No one where I came from, a small coal mining town in southern Illinois, would have understood what that accomplishment represented. But when Bob followed his older brothers to Annapolis–he and some other burly midwestern football players were turned into oarsmen.

Bob was 13 years older than I, a giant of a man, but when he was home in the summers, I became his shadow. From where my family lived, you could throw a rock and hit the Detweiler’s house. If I wanted a “big brother,” Bob also seemed to delight in having me as the “little brother” he’d never had. He let me tag along with him almost everywhere, from helping him do chores for his mother (like canning peaches; my little hands could reach the bottom of those Mason jars), to teaching me how to swim and taking me camping.

Bob Detweiler also had a bit of Tom Sawyer in him and wasn’t above assigning me tasks which I would have died trying, the likes of which he got such a kick out of supervising. Like “timing” me, seeing how many times and how fast I could run up and down the stairs of the Detweiler’s two-story-with-a-basement house. As it were, a third-grader training for the Olympics.

Or when he dared me, offering to buy me as much ice cream as I could eat at Mr. Green’s drugstore. And, of course, I nearly made myself sick on such a “treat.” There wasn’t much about Bob Detweiler–much less, I would later realize, what wasn’t already forming in me–that wasn’t “competitive.” His influence may have had something to do with that.

Fortunately, however, what may have seemed “sadistic” was so over-ridden by the “affection” I felt from Bob, an emotionally safe, yet challenging sense of how he “prized” me in a way meant to be more of a “blessing” than a “burden.” Indeed, a “mentoring” that was “balanced” in both discipline and nurture.

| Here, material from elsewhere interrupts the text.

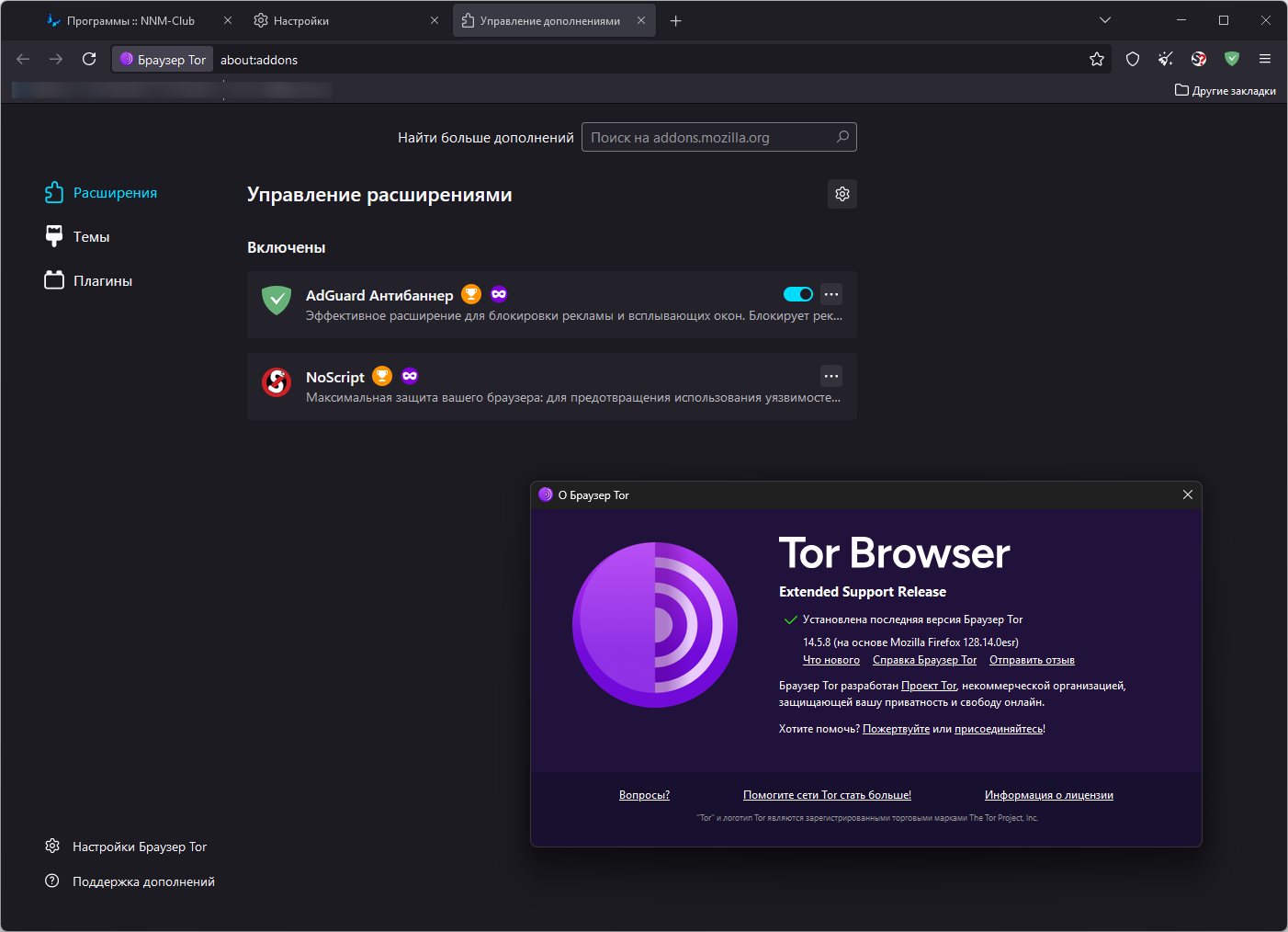Expand the list all tabs chevron
This screenshot has width=1288, height=932.
click(1105, 20)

And it never stopped. Until he died several years ago. A pilot, a retired Air Force officer, an accomplished classical pianist, with a master’s degree in physics, not to mention, an Eagle Scout, Colonel Detweiler continued to touch my life across the years of his distinguished military career; and later, as a private industry physicist and active Mormon churchman living in Utah. He would write me inspiring letters from where, around the world, he was stationed, and make an effort to visit me from time to time, to experience in more of a peer relationship, how I was developing.

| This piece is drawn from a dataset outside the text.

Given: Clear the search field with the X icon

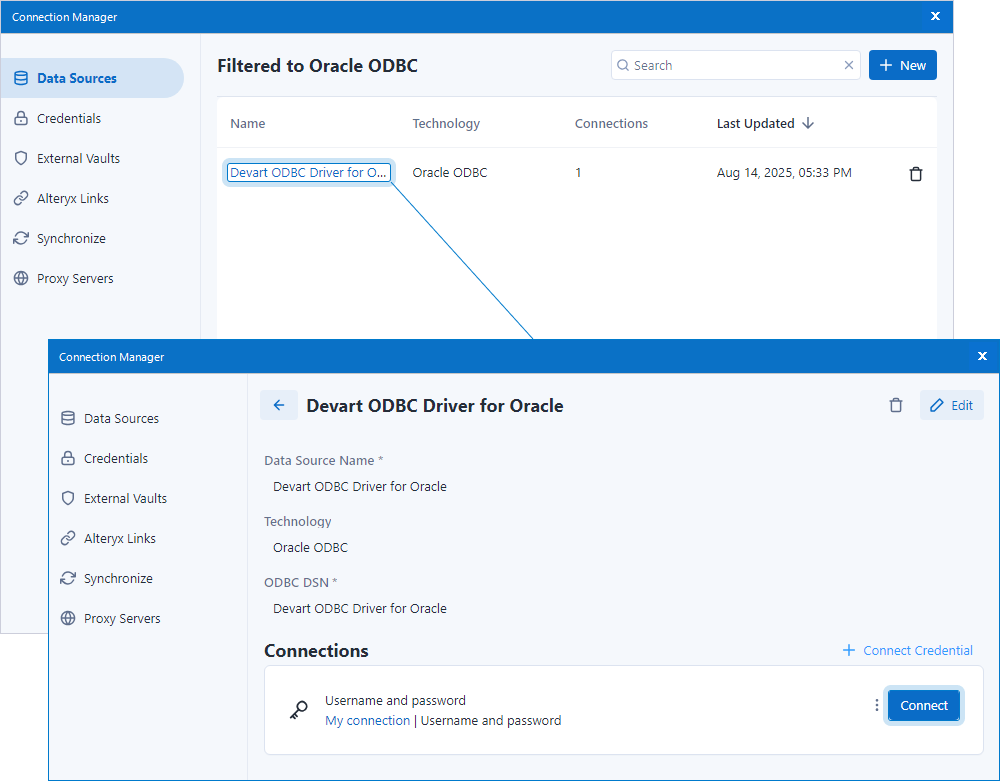Looking at the screenshot, I should coord(849,66).
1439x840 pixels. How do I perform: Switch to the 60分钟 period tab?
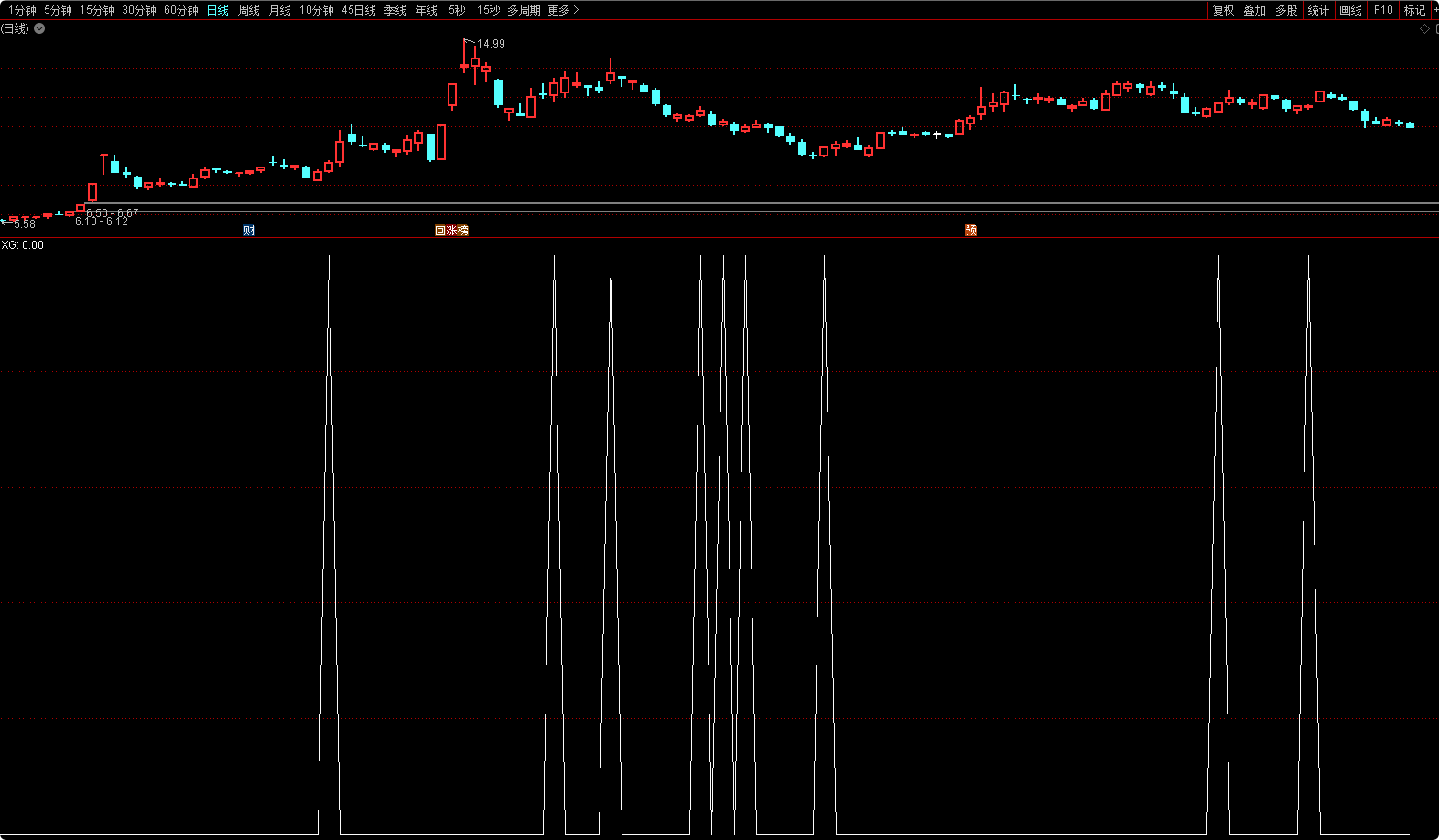coord(180,10)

Bob Detweiler’s world was much bigger than mine has ever been. If the Olympics are meant to promote international relations, in Bob’s case, it couldn’t have been more literal. His first wife, the mother of his oldest three children, was, in fact, a Finnish woman he met in Helsinki while at the Olympics in 1952.

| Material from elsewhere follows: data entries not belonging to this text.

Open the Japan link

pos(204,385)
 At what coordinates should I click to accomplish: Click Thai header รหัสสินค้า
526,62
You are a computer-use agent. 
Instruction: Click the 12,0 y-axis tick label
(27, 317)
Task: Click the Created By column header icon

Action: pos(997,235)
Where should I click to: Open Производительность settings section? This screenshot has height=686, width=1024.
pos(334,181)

Apparently, in the sport of crew there is a tradition where the competitors “swap jerseys” following a race. So when I was a little kid, and Bob would be home from the Naval Academy for a few weeks in the summertime, following his midshipman cruise, I was in awe of the array of different “crew shirts” he would wear, representing different colleges, mostly from the Ivy League–Harvard, Princeton, Yale, Columbia, Penn, and the like–schools that he and his Navy team mates had raced against.

Also, apparently, there is no more physically demanding sport than that of crew. As they say, “you’ve left it all on the course” when the race is over. Bob Detweiler thrived on such a challenge. Just as, with eight different rowers–captained by a cockswain–propelling a scull across the water, there is also likely no sport more demanding when it comes to teamwork, the efficient coordinating of so many different individuals working together as one.

In 1992, I visited Annapolis, Maryland, to meet with Bob Detweiler and his crew mates. The cockswain from that illustrious crew had died and had been cremated. The next day–at the request of the man’s widow–the living members of the crew (most of them retired military officers) were to row out on Chesapeake Bay and scatter the cockswain’s ashes on the water of their old “home” race course.

It was a touching moment, indeed, as I stood in the boathouse of the Naval Academy. I was standing beneath a 1952 picture of those college-age athletes while visiting with those same gentlemen, now forty years later.

As midshipmen, in their three years of varsity competition in the sport of crew (eight-oar rowing), the Naval Academy’s “Great Eight”–they never lost a race, including their gold medal victory in the 1952 Helsinki Olympics.